### WHAT THIS TASK INVOLVES
Please give the number of lines that hold the string "computer" in the listing, without any other words.

··· AVAILABLE DATA

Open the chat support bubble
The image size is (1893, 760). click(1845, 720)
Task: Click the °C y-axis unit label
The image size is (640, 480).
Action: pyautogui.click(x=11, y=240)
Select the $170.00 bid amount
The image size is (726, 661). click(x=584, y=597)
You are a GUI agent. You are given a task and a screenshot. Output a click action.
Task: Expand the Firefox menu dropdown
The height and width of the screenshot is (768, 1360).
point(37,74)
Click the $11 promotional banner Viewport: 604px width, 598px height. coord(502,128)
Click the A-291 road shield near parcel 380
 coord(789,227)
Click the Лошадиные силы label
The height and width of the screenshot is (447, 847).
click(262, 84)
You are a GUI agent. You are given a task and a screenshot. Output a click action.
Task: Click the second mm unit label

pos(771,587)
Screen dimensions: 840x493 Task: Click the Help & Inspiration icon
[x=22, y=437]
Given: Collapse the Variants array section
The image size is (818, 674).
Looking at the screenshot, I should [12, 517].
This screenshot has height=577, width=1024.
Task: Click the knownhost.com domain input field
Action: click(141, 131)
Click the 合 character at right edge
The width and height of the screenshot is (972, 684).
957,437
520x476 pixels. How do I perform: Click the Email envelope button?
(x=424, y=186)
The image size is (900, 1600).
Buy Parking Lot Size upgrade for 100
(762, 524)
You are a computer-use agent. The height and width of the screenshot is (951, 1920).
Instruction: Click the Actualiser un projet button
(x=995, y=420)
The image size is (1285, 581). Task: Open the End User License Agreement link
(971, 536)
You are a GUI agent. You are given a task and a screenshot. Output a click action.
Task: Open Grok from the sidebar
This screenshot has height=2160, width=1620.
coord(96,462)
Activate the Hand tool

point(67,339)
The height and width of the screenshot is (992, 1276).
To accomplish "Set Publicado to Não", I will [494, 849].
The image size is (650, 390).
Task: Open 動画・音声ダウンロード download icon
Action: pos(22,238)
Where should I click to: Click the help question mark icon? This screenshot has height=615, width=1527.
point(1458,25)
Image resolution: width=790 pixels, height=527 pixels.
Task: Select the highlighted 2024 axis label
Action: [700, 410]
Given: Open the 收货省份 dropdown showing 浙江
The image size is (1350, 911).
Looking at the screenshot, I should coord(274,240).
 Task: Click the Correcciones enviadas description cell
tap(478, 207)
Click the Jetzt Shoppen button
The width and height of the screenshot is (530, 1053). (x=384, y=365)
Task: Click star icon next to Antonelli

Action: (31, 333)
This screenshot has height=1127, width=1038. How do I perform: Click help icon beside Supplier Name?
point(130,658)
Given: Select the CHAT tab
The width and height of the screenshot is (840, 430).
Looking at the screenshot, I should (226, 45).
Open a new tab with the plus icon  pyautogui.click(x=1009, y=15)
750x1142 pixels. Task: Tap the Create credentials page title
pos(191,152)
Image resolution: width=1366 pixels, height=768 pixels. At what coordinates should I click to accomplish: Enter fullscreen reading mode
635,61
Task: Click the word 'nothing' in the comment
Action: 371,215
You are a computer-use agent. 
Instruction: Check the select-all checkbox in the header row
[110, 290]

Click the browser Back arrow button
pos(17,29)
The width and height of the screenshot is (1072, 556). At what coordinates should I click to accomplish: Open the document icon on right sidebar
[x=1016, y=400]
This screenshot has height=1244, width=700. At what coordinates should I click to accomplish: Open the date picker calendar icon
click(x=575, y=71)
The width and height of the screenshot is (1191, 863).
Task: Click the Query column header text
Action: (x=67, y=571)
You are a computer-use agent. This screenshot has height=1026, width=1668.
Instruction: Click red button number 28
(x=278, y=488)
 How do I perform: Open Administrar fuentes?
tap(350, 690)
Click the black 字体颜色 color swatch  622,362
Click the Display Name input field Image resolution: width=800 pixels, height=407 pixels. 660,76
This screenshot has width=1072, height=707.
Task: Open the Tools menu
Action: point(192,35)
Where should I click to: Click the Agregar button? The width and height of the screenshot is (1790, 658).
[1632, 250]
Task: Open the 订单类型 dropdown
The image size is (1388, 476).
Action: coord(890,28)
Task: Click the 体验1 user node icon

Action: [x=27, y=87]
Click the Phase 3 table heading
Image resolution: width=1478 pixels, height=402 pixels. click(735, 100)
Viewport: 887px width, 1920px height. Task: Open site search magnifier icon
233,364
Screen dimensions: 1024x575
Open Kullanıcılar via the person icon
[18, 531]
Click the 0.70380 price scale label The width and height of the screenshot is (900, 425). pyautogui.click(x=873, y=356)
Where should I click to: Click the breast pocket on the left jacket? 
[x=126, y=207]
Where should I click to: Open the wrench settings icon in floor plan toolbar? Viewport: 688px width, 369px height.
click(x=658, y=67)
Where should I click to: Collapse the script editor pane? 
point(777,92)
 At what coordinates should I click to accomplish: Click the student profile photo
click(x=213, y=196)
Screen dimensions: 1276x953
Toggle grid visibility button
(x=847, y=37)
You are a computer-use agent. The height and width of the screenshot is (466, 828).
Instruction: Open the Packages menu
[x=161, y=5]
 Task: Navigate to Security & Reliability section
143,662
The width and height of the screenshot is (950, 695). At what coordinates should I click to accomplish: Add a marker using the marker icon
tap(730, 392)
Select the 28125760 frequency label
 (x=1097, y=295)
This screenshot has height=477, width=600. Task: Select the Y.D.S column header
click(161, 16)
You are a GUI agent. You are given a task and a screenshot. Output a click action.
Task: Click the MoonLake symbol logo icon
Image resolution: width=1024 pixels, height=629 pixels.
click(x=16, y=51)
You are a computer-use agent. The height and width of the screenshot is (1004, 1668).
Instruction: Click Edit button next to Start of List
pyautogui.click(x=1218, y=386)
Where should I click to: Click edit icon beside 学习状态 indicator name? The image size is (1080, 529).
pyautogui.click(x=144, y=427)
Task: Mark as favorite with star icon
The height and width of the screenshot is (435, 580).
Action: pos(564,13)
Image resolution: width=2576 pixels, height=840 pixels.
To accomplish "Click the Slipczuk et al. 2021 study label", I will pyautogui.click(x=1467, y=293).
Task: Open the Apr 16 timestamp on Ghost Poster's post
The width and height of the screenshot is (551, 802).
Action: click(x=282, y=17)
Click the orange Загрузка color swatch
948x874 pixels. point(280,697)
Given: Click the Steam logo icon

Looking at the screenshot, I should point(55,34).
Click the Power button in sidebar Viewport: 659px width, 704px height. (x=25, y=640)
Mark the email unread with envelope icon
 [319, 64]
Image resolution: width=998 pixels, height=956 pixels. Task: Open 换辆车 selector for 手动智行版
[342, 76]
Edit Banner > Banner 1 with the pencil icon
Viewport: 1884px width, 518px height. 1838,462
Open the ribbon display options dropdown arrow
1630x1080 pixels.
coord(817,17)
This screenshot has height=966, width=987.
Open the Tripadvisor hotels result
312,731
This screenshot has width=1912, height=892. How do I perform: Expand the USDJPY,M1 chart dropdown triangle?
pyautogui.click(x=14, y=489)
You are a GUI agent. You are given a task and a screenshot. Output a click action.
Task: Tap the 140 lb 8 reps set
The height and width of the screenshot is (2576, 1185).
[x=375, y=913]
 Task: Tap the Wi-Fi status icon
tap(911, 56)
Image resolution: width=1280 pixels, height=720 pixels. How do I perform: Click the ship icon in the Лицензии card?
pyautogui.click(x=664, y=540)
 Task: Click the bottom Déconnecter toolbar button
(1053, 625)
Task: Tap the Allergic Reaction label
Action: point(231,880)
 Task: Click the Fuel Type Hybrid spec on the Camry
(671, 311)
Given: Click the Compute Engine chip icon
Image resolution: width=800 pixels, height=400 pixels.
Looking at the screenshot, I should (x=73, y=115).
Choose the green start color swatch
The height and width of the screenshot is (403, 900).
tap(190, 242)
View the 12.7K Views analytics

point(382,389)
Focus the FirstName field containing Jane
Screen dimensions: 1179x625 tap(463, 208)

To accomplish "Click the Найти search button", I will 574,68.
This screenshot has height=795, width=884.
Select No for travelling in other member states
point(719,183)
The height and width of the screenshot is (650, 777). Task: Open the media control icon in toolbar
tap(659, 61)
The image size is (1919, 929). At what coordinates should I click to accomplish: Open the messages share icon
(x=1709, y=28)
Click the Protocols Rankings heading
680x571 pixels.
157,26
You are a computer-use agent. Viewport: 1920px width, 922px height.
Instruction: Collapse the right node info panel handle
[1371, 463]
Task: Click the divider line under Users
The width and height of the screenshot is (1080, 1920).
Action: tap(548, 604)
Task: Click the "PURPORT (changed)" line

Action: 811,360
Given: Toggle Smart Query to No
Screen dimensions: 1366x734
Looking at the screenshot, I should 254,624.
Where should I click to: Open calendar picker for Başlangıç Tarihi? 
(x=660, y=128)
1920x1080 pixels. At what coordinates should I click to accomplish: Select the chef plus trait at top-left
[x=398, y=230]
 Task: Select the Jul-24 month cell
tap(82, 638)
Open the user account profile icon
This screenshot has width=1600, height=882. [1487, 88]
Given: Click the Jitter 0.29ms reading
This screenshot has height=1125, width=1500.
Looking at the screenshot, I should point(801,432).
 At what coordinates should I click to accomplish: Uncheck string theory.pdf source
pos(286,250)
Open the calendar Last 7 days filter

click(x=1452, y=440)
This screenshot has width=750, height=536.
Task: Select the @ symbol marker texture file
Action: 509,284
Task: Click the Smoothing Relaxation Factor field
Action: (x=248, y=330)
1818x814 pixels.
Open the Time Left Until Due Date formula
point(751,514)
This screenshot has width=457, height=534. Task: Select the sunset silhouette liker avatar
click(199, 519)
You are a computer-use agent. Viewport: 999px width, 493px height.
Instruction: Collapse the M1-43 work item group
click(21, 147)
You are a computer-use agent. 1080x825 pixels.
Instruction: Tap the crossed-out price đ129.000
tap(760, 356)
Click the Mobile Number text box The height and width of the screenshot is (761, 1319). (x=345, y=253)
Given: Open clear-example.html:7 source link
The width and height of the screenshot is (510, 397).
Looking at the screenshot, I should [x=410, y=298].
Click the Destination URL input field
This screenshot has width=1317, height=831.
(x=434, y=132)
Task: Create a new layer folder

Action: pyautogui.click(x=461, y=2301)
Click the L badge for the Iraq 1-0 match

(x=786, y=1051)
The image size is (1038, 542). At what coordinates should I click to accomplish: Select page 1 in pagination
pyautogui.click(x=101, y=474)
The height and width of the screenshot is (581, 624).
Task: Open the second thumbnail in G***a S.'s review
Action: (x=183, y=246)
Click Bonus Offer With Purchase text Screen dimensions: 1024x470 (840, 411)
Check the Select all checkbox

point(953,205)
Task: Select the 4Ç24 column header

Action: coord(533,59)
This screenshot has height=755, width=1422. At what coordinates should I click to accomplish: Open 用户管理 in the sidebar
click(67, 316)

······

### OUTPUT BELOW
8